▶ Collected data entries
○ ○ ○ ○
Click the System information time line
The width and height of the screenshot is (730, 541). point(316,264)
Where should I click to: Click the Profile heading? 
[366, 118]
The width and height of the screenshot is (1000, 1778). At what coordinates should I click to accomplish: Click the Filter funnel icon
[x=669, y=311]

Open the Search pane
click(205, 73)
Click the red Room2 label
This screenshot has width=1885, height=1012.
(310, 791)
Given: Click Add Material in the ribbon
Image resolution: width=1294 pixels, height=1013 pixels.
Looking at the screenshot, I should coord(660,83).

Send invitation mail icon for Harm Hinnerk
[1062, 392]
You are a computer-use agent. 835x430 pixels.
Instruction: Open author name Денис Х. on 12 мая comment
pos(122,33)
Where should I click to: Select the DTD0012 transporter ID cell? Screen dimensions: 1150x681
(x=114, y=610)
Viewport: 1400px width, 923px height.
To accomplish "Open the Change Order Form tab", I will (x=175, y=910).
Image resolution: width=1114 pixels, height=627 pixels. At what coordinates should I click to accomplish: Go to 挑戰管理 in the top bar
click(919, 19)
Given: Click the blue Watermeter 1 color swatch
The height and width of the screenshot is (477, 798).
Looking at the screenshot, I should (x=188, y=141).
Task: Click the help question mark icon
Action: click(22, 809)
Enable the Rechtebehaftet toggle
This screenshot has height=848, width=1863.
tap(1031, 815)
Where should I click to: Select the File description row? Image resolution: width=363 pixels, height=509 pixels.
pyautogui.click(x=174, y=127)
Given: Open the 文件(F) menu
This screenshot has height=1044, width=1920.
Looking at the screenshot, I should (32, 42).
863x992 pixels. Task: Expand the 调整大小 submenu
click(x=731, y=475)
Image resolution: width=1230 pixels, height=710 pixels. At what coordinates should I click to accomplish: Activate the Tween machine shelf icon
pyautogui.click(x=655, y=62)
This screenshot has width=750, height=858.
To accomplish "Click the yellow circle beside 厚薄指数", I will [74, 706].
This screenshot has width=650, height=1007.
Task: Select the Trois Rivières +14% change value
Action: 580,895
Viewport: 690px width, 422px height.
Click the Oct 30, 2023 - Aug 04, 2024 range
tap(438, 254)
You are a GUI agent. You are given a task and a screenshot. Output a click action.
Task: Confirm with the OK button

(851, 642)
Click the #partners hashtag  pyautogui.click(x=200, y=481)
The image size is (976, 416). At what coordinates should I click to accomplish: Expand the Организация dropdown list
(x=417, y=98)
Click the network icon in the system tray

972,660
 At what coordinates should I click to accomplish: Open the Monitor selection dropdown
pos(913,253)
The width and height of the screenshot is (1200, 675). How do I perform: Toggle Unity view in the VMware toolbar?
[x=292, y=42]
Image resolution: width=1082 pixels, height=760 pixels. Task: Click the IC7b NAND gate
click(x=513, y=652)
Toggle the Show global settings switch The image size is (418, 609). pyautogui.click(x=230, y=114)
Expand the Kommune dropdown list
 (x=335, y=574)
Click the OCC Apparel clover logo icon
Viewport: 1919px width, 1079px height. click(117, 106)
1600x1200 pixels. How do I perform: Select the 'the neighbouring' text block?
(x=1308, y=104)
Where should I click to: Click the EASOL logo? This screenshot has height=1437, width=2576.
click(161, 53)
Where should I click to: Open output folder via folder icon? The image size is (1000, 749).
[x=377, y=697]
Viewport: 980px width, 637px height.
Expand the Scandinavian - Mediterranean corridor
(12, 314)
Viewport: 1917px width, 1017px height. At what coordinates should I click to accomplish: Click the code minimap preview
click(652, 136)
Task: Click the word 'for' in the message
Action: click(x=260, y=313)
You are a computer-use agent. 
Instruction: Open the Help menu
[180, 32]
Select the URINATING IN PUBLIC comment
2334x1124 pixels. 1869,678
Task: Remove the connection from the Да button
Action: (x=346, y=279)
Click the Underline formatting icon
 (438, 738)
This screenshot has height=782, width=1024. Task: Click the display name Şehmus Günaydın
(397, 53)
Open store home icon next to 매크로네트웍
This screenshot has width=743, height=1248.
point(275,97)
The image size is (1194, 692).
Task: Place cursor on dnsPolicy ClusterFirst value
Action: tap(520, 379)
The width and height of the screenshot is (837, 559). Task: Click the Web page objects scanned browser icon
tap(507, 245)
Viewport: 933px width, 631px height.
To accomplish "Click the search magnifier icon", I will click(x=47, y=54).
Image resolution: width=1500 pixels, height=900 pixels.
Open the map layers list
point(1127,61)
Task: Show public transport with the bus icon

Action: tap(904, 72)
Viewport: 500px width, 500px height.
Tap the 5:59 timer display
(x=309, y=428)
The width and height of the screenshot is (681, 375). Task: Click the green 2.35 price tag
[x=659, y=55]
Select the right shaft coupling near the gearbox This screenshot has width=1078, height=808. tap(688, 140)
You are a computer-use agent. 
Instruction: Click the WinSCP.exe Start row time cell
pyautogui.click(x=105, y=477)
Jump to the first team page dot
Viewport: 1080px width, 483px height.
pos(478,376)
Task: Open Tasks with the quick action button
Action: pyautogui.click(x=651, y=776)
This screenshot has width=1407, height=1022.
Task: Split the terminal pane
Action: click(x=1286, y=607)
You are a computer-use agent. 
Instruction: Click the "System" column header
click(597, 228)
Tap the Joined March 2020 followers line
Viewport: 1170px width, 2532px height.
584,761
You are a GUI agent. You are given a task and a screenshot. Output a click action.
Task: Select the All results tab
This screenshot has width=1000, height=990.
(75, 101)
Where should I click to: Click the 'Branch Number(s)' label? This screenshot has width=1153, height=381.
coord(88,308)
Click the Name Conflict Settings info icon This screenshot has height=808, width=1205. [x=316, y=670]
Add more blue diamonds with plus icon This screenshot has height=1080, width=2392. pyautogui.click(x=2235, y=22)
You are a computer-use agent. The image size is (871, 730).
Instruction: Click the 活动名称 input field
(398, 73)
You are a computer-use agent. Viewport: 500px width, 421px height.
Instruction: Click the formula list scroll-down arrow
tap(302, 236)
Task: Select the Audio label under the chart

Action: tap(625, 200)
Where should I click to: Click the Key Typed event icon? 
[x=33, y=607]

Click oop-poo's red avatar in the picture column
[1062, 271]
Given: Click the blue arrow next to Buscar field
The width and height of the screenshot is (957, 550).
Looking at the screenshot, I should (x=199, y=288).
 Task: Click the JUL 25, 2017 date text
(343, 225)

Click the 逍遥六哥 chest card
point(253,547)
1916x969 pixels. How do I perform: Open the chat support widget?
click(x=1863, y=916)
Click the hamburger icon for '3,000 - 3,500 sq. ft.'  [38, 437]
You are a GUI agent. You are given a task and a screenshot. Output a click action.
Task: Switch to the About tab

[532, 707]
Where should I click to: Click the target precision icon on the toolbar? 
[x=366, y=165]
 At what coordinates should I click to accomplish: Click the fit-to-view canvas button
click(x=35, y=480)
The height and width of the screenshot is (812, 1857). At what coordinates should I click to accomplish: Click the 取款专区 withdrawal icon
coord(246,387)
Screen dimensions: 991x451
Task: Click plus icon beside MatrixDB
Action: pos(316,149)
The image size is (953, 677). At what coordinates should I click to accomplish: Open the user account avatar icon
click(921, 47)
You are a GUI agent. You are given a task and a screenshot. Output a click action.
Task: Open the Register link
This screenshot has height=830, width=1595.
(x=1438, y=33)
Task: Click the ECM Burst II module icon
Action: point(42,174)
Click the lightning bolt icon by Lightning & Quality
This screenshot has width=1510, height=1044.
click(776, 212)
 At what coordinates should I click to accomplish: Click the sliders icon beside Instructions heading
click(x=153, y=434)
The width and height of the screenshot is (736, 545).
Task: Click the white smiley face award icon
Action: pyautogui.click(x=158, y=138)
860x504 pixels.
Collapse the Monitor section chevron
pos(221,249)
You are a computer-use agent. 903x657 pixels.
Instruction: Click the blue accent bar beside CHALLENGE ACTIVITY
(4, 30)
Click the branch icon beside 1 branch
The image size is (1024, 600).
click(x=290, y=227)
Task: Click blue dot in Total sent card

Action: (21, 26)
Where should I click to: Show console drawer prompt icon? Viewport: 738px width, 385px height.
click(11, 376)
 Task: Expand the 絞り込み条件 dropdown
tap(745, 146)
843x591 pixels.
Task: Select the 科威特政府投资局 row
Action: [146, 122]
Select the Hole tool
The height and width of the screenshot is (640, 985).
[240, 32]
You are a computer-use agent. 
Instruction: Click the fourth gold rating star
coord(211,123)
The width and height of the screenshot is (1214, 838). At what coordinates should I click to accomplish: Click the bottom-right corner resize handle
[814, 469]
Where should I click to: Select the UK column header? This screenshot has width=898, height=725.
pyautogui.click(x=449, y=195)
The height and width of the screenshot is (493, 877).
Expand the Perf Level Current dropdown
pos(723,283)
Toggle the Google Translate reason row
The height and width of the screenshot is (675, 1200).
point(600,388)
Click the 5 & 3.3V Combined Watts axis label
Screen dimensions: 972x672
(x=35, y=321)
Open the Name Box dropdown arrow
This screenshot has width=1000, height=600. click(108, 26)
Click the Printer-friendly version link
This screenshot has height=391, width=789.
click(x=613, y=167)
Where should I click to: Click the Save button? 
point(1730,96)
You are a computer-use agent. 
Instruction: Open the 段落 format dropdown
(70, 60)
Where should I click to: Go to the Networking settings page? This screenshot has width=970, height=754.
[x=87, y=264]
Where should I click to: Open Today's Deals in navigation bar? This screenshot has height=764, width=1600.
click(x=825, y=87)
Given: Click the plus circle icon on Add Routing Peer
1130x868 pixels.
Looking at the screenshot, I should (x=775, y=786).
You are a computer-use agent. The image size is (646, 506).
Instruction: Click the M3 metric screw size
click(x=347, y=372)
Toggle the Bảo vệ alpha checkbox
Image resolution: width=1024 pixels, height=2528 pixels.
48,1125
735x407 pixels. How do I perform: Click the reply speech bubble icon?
○ ○ ○ ○
▶ Problem description
Of the entries above, repeat exactly the lines between the line with "Send invitation mail icon for Harm Hinnerk" and the line with "Given: Click the blue Watermeter", inclusive, and no others.

▶ Answer for this exercise
Send invitation mail icon for Harm Hinnerk
[1062, 392]
You are a computer-use agent. 835x430 pixels.
Instruction: Open author name Денис Х. on 12 мая comment
pos(122,33)
Where should I click to: Select the DTD0012 transporter ID cell? Screen dimensions: 1150x681
(x=114, y=610)
Viewport: 1400px width, 923px height.
To accomplish "Open the Change Order Form tab", I will (x=175, y=910).
Image resolution: width=1114 pixels, height=627 pixels. At what coordinates should I click to accomplish: Go to 挑戰管理 in the top bar
click(919, 19)
Given: Click the blue Watermeter 1 color swatch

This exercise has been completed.